In effetti, è una sola la circostanza che impedisce l’incriminazione di Berlusconi per quel reato. L’apologia, per essere punibile, deve riferirsi specificamente ad un fatto che di per sé costituisce reato, e che nell’affermazione incriminata viene esaltato. Ma qui il fatto esaltato, stando al linguaggio usato da Berlusconi, è unicamente il non essersi Mangano “inventato” il nome del Cavaliere come di personaggio colluso con la mafia. Fatto che di per sé (il "non inventarsi") per ovvi motivi non può costituire reato.

Nemmeno può dirsi che con quelle affermazioni Berlusconi abbia esaltato la mafiosità di Mangano, quindi il reato di associazione di tipo mafioso (art. 416 bis del codice penale). La qualifica di “eroe” che Berlusconi conferisce a Mangano riguarda, almeno formalmente, il non averlo accusato di mafiosità, non i trascorsi mafiosi dello “stalliere di Arcore”.

Ma nelle affermazioni di Berlusconi è presente il secondo requisito che la giurisprudenza richiede per la sussistenza del reato di apologia: la possibilità che le affermazioni esercitino una forma di suggestione che possa stimolare la commissione di reati simili a quello oggetto di esaltazione. Non c’è dubbio, infatti, che qualificare pubblicamente “eroe” un uomo riconosciuto come mafioso suoni per molti come stimolo a partecipare ad associazioni di tipo mafioso. Sotto questo aspetto, assume grande importanza quanto detto dalla Corte di Cassazione: “un pericolo concreto per la sicurezza pubblica sussiste in misura maggiore quando il discorso apologetico incide su specifiche situazioni o su ambienti non refrattari a recepire l’impulso istigatorio” (Cass. n. 11578/1997).

**Righe**

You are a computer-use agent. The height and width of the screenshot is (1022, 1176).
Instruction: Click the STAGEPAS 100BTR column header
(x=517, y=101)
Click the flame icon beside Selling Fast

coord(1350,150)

**Compiti**
(a) Secondo l'estratto, quale articolo del codice penale riguarda il reato di associazione di tipo mafioso?
(b) Riscrivi tutte le righe riportate sopra sostituendo "column header" con "table heading" e lasciando invariato tutto il resto.

**Risposte per compito**
(a) L'articolo 416 bis del codice penale.

(b)
You are a computer-use agent. The height and width of the screenshot is (1022, 1176).
Instruction: Click the STAGEPAS 100BTR table heading
(x=517, y=101)
Click the flame icon beside Selling Fast

coord(1350,150)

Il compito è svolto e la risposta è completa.